» **Task goal**: Look below for the line containing "Where should I click to: Click the Wind" and the line containing "Click the red sun icon beside MACD"; repeat exactly those two lines and all lines between them, and nothing else.

>>

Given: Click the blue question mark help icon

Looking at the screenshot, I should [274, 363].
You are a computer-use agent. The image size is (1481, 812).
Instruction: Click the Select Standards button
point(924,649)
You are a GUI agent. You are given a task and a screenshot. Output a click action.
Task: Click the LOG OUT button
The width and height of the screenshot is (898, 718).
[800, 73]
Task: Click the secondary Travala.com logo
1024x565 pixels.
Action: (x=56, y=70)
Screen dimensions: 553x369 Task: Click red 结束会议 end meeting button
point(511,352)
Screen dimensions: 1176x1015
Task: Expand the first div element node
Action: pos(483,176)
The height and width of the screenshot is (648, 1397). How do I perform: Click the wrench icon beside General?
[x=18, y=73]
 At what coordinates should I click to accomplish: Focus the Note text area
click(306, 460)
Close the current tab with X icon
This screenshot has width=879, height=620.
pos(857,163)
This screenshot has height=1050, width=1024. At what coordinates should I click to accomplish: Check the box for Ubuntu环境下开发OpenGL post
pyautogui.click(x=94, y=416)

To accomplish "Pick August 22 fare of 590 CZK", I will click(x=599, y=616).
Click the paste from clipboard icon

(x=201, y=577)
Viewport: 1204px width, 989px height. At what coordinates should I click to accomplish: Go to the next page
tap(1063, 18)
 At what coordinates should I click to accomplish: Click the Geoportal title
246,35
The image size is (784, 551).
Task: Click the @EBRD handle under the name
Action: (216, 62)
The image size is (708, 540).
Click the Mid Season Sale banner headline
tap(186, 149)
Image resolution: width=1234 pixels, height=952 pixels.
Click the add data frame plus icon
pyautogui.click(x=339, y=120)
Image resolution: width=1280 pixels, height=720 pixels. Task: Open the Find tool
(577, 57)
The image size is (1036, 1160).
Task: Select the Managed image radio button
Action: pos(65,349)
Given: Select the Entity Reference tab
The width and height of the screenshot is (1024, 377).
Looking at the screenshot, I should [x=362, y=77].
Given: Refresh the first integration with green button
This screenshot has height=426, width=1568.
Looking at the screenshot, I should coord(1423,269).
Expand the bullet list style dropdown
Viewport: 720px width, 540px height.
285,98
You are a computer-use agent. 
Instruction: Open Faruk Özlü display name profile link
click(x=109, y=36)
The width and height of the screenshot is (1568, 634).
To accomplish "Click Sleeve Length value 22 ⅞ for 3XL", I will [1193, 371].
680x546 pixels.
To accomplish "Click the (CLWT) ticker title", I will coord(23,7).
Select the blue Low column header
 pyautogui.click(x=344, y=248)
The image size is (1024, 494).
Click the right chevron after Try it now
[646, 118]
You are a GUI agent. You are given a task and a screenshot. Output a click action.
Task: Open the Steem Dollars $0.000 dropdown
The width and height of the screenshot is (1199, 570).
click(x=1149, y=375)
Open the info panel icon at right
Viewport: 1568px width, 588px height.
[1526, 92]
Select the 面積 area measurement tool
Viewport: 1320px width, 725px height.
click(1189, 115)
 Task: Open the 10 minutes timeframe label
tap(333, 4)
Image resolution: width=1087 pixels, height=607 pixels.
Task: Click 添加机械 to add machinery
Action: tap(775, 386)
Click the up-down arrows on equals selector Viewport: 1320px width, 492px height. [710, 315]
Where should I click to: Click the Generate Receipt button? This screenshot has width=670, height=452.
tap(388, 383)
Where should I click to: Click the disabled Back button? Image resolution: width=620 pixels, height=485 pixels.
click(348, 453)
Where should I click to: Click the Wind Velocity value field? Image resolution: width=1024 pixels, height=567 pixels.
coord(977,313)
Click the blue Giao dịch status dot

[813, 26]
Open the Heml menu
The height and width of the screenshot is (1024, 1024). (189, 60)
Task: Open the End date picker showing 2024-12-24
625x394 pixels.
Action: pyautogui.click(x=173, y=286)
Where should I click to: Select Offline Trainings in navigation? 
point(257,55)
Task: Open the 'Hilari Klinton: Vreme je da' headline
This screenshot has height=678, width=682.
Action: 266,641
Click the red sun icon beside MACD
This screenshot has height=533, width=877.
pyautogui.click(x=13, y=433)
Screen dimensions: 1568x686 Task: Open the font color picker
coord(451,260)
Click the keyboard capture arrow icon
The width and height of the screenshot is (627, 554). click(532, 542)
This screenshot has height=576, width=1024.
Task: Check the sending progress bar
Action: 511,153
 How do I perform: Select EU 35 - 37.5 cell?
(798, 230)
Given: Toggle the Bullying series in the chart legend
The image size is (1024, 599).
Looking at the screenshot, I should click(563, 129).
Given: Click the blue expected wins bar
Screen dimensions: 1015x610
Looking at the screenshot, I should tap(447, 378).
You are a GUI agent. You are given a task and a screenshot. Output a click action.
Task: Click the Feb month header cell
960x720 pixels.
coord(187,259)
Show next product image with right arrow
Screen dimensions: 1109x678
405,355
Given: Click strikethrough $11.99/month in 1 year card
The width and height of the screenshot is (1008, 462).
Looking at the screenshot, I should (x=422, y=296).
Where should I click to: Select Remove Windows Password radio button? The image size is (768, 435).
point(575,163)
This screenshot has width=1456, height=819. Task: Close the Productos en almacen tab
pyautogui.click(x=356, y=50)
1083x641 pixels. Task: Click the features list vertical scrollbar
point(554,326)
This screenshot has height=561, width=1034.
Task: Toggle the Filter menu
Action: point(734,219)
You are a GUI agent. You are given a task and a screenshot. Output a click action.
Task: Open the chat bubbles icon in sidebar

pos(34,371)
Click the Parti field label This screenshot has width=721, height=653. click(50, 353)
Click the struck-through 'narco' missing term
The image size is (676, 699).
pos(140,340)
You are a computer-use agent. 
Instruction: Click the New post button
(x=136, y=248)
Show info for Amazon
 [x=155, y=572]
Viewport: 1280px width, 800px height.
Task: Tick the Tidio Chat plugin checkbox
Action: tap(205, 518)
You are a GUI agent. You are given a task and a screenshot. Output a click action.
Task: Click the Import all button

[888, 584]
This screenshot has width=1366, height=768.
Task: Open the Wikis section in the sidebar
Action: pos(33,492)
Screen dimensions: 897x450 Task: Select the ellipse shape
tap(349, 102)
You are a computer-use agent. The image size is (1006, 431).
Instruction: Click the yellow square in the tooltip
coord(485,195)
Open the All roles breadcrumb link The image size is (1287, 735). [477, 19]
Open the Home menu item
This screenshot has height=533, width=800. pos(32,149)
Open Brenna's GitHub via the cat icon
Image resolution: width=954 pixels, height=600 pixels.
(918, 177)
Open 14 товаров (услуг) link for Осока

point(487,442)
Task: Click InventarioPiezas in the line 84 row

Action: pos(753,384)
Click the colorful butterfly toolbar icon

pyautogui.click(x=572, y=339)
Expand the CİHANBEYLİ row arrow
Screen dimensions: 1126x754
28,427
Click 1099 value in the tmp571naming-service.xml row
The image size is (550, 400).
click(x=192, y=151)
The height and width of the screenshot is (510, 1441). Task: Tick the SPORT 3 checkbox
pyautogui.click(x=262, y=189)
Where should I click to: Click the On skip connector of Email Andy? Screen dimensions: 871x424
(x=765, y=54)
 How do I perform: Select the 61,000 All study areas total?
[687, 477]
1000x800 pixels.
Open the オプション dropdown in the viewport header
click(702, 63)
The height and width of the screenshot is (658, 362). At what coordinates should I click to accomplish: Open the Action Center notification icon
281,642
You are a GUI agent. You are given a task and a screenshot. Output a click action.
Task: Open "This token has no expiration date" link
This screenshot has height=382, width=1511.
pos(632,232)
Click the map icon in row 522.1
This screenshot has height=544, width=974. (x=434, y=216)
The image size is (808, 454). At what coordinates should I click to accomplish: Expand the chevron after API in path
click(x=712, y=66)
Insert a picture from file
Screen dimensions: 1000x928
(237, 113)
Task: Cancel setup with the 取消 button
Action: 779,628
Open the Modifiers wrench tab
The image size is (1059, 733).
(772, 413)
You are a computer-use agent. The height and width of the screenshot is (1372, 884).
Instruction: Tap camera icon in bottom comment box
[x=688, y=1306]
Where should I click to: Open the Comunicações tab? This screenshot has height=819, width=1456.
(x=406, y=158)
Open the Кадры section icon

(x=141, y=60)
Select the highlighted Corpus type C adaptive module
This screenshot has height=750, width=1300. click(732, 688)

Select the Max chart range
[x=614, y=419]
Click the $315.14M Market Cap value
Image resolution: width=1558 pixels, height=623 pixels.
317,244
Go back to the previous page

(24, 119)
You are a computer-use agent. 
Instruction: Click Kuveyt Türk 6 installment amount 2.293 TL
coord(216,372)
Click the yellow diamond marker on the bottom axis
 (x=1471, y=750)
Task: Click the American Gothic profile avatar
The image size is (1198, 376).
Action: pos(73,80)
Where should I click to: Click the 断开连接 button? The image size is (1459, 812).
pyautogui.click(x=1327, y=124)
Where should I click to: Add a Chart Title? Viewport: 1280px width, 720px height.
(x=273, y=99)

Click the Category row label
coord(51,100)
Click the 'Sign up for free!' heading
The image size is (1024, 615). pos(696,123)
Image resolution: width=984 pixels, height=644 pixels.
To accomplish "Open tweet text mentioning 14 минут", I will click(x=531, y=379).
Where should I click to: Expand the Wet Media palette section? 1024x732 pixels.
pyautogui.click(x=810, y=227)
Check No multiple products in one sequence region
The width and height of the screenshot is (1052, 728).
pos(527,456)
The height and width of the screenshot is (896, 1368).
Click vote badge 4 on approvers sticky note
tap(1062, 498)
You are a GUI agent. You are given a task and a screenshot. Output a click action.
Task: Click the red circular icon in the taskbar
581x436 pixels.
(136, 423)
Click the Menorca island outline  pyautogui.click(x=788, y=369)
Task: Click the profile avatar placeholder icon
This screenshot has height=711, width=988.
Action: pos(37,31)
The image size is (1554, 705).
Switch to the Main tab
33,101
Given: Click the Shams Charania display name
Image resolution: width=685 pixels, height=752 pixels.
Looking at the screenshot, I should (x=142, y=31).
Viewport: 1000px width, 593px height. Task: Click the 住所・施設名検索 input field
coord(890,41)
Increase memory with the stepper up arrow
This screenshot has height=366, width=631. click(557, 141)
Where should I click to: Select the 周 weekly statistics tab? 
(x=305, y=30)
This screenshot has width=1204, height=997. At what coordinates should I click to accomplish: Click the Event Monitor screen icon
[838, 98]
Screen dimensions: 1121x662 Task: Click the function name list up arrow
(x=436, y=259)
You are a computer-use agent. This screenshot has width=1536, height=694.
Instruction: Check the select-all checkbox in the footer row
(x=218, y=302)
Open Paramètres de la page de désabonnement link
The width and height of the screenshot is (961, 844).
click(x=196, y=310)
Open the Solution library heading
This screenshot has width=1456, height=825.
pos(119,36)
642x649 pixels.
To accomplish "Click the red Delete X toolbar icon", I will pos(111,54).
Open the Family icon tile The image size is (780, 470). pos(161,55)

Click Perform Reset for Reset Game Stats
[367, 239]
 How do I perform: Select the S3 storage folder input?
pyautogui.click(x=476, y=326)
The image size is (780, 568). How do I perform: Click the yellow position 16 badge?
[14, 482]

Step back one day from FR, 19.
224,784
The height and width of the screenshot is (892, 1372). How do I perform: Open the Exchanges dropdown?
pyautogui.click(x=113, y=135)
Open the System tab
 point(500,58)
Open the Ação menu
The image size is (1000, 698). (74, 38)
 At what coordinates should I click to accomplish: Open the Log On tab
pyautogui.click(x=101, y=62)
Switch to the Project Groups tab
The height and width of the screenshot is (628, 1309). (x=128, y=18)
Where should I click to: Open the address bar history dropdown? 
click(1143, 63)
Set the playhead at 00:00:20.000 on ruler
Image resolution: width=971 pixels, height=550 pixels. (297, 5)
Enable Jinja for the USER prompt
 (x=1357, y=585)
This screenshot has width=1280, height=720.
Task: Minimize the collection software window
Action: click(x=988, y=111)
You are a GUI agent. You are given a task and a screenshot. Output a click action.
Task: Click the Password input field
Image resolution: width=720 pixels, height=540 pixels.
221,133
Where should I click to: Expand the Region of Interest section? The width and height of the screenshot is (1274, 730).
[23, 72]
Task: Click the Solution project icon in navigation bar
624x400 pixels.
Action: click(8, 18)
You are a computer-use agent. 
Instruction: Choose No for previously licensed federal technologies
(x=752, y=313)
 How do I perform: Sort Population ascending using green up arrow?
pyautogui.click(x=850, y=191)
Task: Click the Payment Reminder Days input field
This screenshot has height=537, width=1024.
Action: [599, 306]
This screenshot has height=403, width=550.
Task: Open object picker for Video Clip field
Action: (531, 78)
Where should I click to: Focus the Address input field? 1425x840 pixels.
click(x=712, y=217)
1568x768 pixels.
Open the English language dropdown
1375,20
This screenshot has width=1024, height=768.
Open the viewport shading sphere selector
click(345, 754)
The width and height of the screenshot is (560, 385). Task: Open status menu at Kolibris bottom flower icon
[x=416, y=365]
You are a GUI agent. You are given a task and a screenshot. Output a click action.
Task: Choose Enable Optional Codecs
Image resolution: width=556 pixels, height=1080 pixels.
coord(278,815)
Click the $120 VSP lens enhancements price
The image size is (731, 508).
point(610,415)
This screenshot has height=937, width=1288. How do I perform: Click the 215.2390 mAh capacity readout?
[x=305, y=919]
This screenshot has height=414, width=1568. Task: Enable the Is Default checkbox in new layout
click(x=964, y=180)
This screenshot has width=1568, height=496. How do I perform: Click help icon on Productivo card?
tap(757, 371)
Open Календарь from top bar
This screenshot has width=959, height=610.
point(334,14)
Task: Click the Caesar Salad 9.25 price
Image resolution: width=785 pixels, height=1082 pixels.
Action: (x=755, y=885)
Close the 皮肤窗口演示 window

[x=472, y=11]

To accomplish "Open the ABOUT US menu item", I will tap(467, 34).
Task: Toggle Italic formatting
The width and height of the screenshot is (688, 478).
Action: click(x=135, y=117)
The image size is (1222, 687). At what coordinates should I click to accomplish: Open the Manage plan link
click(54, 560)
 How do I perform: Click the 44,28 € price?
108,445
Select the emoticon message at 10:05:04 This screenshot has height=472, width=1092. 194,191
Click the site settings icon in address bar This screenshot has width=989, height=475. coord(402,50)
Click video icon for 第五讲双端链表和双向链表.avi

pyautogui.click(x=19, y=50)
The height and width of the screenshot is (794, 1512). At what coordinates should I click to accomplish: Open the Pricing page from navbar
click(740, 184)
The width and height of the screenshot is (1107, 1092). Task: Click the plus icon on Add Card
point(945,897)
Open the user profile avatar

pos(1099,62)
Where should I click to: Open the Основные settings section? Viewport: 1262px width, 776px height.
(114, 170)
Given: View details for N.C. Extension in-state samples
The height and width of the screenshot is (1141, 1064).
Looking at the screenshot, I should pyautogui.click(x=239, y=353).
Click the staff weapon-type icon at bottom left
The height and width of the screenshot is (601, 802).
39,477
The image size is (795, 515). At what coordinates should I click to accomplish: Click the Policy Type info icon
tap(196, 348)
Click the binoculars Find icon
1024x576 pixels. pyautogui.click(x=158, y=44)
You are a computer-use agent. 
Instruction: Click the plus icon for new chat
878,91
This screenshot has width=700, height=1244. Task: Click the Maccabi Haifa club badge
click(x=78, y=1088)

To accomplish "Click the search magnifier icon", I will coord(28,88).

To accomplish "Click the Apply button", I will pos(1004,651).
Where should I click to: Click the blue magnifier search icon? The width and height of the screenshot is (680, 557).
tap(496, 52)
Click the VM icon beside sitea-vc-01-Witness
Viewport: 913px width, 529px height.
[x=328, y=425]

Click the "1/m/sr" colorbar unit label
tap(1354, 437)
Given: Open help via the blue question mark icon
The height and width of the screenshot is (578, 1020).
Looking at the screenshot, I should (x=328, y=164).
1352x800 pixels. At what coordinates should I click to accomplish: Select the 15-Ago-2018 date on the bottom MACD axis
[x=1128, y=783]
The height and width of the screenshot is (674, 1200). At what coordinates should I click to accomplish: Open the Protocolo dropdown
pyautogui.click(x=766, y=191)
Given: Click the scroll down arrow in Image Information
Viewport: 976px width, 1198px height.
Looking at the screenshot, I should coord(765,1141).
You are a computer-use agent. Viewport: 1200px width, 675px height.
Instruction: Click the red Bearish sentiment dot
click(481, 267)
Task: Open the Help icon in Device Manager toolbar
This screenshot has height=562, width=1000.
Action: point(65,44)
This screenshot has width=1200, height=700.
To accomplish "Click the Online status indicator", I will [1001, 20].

<<

» **Written answer**:
Where should I click to: Click the Wind Velocity value field? Image resolution: width=1024 pixels, height=567 pixels.
coord(977,313)
Click the blue Giao dịch status dot

[813, 26]
Open the Heml menu
The height and width of the screenshot is (1024, 1024). (189, 60)
Task: Open the End date picker showing 2024-12-24
625x394 pixels.
Action: pyautogui.click(x=173, y=286)
Where should I click to: Select Offline Trainings in navigation? 
point(257,55)
Task: Open the 'Hilari Klinton: Vreme je da' headline
This screenshot has height=678, width=682.
Action: 266,641
Click the red sun icon beside MACD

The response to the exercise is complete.